In the late 1990s banks began syndicating loans more broadly to institutional investors attracted by the loans’ floating rate income and lower credit volatility. In the following decade the market expanded, became more liquid and began to function more like its high-yield bond counterpart. The investor base expanded beyond commercial banks and today more than half of the leveraged loans in issue are held by a broad range of institutional investors including insurance companies, mutual funds, pension funds and hedge funds.
• How are they different from other debt investments?
Generally speaking with a bond both the interest coupon and the principal at maturity (that is the capital that investors get back) are fixed.
For a senior secured loan, the principal payment is fixed but the interest coupon fluctuates based on changes in short-term interest rates, usually three-month Libor. When interest rates go up the current income received from a senior secured loan goes up and, generally speaking, the value of the principal tends to remain constant in the absence of deteriorating credit fundamentals.
Senior loans offer little duration risk because of their floating-rate structure which means they are less exposed to the trajectory of interest rates in general. The floating-rate coupons can benefit investors in a rising rate environment and can help to mitigate inflation risk.
• What are they good for?
The first thing to note about senior secured loans is that as non-investment grade investments they tend to offer attractive headline yields to investors.

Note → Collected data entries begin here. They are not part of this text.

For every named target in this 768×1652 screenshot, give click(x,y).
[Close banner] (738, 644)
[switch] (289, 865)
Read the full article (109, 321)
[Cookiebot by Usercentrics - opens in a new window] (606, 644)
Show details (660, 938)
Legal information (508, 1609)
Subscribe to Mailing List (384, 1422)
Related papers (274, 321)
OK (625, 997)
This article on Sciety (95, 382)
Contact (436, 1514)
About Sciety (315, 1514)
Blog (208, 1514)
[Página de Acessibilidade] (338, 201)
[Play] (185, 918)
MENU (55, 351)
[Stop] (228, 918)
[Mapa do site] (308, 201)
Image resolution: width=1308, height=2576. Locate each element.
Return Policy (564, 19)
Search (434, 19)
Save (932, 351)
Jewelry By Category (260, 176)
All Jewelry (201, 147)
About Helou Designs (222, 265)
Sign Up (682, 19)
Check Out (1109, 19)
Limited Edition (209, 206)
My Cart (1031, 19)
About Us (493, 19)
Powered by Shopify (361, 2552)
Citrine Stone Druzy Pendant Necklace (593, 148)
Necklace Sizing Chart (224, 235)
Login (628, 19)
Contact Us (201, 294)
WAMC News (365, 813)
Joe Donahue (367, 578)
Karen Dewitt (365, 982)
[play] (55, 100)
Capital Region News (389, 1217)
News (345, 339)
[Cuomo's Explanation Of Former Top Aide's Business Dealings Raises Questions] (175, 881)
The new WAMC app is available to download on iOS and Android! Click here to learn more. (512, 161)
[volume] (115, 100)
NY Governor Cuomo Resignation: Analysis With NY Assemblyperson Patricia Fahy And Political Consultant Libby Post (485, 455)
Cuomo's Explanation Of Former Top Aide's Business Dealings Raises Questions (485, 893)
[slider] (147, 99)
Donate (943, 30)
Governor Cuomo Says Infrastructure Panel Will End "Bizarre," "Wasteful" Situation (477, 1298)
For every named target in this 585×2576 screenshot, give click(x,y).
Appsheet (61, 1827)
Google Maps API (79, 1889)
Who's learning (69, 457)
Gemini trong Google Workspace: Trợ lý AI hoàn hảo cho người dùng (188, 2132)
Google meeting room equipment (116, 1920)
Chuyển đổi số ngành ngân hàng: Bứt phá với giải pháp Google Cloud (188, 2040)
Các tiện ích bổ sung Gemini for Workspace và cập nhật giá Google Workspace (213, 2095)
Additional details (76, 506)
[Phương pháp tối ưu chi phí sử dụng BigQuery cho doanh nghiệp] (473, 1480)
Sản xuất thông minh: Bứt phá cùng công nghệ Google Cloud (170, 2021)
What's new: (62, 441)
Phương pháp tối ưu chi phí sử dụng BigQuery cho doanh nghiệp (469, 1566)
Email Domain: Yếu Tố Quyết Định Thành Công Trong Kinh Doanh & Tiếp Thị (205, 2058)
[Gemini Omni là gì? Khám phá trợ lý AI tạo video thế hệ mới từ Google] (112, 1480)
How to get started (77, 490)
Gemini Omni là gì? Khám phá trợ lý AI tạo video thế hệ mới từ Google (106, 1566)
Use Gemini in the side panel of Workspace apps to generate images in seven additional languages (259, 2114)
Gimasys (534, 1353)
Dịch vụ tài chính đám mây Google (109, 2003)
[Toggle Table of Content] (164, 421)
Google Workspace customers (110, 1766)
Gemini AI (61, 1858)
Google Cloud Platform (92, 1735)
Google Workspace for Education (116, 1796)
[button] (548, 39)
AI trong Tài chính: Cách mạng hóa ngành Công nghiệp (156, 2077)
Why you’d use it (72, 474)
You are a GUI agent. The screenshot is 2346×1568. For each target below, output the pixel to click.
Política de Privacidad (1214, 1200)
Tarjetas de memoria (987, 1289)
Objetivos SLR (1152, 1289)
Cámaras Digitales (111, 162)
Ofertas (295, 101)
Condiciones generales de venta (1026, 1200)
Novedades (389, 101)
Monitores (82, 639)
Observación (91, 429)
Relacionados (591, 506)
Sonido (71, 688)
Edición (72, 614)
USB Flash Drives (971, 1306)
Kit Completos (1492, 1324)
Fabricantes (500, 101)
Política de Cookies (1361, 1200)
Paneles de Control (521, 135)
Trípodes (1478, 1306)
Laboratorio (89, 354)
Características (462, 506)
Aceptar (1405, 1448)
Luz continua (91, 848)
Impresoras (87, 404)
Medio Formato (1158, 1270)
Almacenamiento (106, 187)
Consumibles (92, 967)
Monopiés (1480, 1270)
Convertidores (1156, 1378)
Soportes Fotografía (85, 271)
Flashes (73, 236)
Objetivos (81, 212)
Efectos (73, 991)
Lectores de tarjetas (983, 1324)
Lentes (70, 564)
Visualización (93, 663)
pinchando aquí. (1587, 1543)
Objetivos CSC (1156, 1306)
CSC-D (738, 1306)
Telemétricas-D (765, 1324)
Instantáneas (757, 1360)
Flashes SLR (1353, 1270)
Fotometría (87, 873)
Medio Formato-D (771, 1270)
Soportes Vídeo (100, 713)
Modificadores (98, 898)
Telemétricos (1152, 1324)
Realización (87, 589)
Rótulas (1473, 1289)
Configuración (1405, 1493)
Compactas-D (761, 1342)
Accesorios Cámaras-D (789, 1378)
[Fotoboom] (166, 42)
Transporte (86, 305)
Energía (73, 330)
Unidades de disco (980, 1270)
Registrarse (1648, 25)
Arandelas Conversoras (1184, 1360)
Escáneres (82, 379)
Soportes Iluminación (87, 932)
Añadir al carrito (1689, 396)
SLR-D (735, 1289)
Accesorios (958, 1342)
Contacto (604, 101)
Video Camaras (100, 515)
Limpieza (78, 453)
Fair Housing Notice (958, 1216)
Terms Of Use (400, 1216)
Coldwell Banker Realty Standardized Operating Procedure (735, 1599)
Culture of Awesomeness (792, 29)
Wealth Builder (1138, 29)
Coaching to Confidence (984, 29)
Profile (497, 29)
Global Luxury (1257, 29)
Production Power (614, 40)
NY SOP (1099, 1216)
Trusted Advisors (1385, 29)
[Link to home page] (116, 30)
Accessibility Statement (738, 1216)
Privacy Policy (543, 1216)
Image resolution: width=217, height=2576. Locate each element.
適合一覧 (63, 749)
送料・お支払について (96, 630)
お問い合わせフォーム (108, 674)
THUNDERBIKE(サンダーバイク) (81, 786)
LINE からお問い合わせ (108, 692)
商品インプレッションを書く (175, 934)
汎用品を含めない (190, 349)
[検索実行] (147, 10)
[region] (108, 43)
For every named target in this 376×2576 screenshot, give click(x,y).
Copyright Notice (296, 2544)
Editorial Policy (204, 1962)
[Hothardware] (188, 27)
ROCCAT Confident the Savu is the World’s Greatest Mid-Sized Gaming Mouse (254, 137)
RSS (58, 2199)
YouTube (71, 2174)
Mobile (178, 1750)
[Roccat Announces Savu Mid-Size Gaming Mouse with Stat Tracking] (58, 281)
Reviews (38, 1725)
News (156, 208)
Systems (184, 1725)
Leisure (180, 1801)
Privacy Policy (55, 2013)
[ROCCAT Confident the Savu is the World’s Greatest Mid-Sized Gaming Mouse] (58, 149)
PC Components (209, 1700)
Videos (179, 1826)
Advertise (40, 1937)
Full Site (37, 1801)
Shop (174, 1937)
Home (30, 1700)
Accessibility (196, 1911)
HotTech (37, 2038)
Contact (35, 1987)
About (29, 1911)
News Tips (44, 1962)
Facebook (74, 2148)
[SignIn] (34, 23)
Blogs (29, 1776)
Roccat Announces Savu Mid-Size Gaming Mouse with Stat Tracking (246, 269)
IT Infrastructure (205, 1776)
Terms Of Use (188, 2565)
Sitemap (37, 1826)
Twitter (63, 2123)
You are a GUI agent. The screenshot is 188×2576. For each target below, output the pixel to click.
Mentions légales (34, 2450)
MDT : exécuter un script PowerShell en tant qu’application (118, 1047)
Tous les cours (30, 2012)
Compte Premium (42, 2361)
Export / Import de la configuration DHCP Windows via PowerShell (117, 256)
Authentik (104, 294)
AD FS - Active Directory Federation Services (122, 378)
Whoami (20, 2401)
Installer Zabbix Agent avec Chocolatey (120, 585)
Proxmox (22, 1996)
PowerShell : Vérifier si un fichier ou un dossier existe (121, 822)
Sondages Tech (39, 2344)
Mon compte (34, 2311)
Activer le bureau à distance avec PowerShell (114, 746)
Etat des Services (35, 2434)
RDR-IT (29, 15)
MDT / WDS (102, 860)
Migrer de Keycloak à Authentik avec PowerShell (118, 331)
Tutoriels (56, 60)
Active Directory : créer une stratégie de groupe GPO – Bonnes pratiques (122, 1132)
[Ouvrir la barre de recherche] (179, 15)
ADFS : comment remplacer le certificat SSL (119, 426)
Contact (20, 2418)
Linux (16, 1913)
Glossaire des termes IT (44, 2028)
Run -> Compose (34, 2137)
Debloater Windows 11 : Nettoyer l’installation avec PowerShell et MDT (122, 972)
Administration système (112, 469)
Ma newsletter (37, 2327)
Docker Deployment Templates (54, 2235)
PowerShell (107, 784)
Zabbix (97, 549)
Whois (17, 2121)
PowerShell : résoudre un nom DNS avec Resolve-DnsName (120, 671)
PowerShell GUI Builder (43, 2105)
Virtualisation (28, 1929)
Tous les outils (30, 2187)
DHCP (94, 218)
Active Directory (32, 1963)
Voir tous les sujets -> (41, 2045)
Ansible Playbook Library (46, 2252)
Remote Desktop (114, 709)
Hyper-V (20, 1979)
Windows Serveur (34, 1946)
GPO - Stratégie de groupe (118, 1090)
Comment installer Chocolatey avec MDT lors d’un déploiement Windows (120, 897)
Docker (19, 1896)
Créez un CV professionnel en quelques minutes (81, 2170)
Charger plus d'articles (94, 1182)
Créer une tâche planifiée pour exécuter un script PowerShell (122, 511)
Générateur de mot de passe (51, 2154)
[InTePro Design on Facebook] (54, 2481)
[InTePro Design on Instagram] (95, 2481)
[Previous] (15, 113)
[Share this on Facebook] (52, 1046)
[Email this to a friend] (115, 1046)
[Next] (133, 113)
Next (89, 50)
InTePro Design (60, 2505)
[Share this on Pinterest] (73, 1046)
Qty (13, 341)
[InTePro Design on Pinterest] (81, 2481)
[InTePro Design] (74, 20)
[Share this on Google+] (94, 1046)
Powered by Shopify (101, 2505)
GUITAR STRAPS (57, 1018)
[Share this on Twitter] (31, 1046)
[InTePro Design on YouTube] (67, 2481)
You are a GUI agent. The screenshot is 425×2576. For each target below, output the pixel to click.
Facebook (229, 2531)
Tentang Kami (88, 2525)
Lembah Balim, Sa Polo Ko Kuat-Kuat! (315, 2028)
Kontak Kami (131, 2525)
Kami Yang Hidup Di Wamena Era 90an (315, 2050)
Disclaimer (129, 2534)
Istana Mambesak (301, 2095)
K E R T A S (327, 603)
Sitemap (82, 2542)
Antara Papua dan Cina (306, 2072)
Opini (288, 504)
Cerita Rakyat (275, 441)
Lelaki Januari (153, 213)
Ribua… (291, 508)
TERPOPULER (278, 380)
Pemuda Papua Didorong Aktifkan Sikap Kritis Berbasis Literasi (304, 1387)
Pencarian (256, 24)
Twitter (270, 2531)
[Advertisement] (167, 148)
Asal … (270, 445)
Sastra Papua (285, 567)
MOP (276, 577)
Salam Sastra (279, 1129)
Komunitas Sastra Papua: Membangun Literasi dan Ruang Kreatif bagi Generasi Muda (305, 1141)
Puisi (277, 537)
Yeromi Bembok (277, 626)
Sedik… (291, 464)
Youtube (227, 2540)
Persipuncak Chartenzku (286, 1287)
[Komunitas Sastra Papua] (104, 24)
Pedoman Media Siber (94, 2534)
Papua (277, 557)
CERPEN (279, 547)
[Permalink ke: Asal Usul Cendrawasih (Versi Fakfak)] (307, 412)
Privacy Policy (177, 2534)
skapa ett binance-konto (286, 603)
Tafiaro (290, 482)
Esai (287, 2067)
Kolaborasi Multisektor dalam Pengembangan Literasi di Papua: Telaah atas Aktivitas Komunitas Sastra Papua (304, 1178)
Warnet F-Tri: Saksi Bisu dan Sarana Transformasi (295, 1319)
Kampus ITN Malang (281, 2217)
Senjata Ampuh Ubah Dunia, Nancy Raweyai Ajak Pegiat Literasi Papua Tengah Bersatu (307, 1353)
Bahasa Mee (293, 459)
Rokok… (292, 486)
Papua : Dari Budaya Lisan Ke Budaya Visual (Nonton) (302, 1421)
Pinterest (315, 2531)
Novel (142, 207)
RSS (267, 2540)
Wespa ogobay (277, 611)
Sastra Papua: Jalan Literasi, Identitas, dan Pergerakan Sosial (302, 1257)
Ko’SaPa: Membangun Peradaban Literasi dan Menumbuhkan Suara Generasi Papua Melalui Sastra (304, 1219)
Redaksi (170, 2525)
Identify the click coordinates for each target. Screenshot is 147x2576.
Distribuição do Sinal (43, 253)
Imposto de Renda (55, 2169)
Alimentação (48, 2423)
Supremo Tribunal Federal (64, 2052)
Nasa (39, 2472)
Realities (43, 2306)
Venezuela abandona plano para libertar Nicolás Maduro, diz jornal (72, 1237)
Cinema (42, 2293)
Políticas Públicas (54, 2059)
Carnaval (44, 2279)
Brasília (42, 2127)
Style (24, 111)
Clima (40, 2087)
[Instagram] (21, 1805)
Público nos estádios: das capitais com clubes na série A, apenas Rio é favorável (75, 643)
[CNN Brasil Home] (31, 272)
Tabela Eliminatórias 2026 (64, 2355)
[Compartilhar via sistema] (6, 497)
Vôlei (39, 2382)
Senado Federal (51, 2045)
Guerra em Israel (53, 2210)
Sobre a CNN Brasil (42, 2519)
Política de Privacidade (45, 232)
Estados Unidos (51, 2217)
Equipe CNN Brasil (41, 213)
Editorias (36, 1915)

However, as noted before, in addition to offering high headline yields, senior loans also offer an element of protection against rising interest rates, meaning they are less vulnerable than many other assets to a wind-down in quantitative easing programmes and rises in interest rates.
• How can investors access them?
Senior secured loans are better known among US investors than in the UK. This is probably because senior loans are not permitted investments under the European directives on Ucits which applies to open-ended investment companies and some societe d’investissement a capital variables.